Pour résumer : les psychanalystes progressistes ne sont pas progressistes parce qu'ils sont psychanalystes, mais parce qu'ils sont progressistes.

Enfin, la psychanalyse et la conception psychanalytique de l'humain, même purgées de leurs aspects les plus conservateurs, ne sont pas intrinsèquement progressistes pour autant. Par exemple, le dogmatisme, voire l'obscurantisme de certains psychanalystes et leur attachement à leur logique psychanalytique - que j'ai déjà eu l'occasion de critiquer dans d'autres articles - , favorisent une attitude anti-scientifique, ou une certaine "politique de l'autruche" (attitude qui peut s'étendre à une grande partie des sciences sociales) lorsque d'autres disciplines se développent en parallèle, sous couvert de dénonciation du libéralisme ou de dérives possibles. C'est le genre de position qui fragilise le camp progressiste au lieu de le renforcer ; en effet, au lieu de modifier son argumentaire au gré des découvertes, celui-ci reste arc-bouté sur une posture morale inefficace car sans conséquence, potentiellement en décalage avec son propre électorat.
De plus, mon point de vue - mais peut-être est-il dû à une mauvaise interprétation de ma part - est que la psychanalyse prend appui sur un cadre implicitement très "rousseauiste", dans lequel le Désir, le "Ça", est forcément bon ou créatif et le "Surmoi" source de contraintes. C'est une idée qui, si je me souviens bien, est partiellement contredite par de nouvelles découvertes en biologie et psychologie.

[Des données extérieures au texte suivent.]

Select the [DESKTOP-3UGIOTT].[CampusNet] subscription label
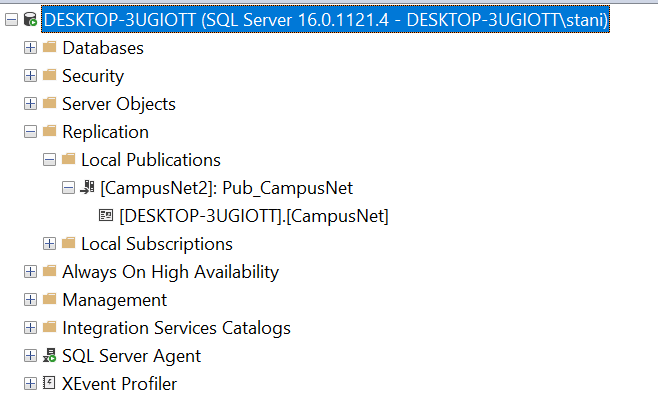The image size is (658, 397). (254, 216)
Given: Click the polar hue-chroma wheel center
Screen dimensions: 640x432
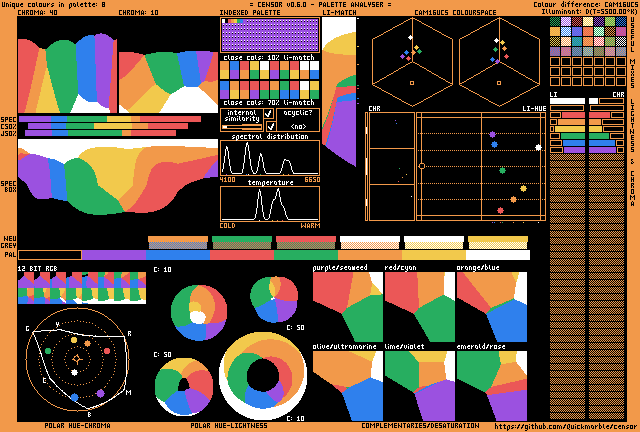Looking at the screenshot, I should (77, 357).
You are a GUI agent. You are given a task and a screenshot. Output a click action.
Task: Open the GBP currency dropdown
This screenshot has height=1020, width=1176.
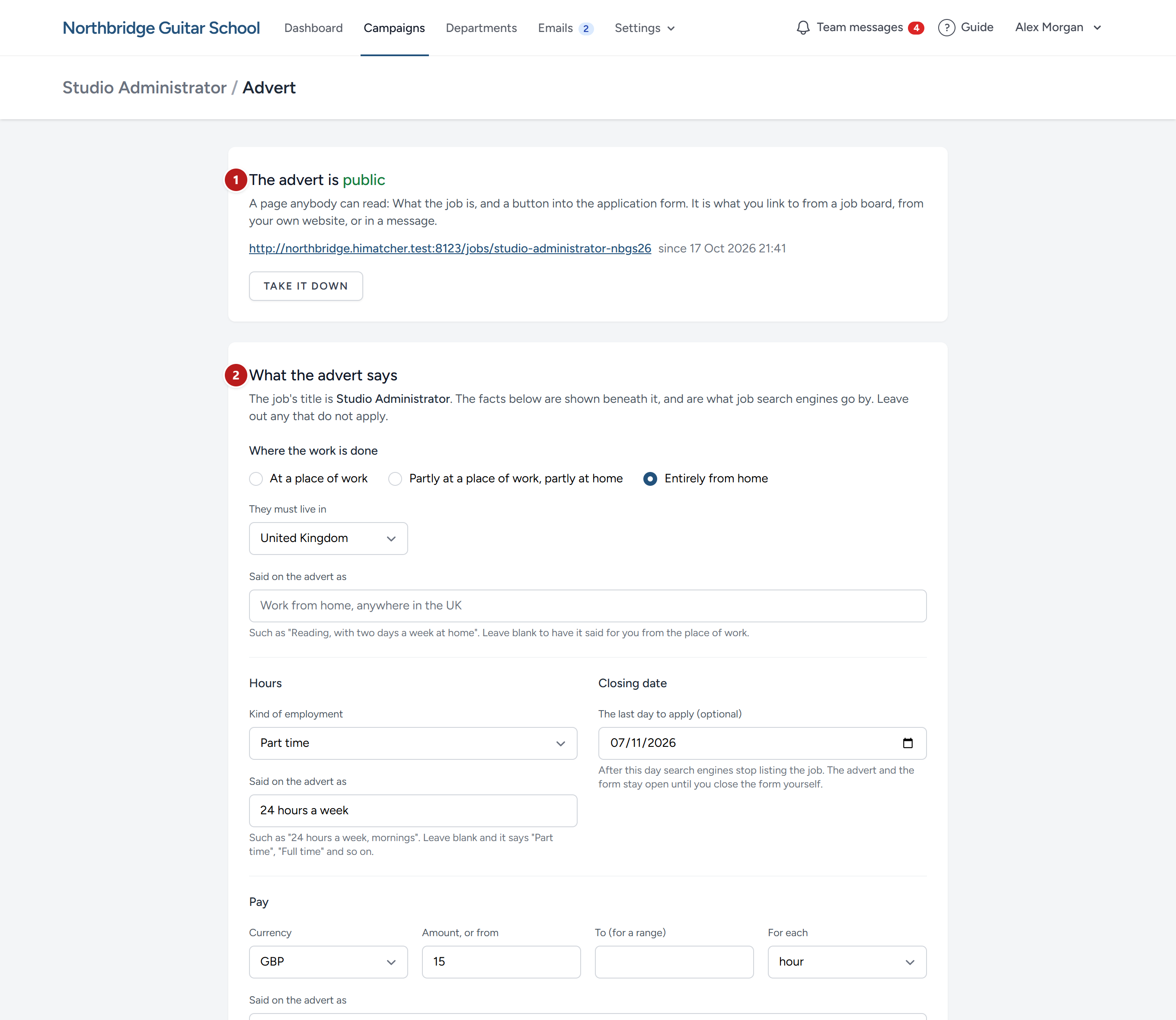point(328,962)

Non, ce qui vient de l'intérieur de l'homme n'est pas forcément bon ; nos préjugés ne sont peut-être pas dus qu'à la façon dont nous avons été élevés, mais pourraient être présents en nous dès la naissance, voire avant.
Ce genre d'éléments invite fortement la gauche française à changer de paradigme par rapport aux questions de société, sans forcément changer de positions sur tout, mais au moins à reconsidérer l'importance de la société, des normes sociales, par rapport à ce qui nous permet de vivre ensemble. "Aller à l'idéal et comprendre le réel", disait Jean Jaurès. Seule une bonne image de la réalité nous permettra de rester progressistes, car l'utopie peut vite devenir réactionnaire.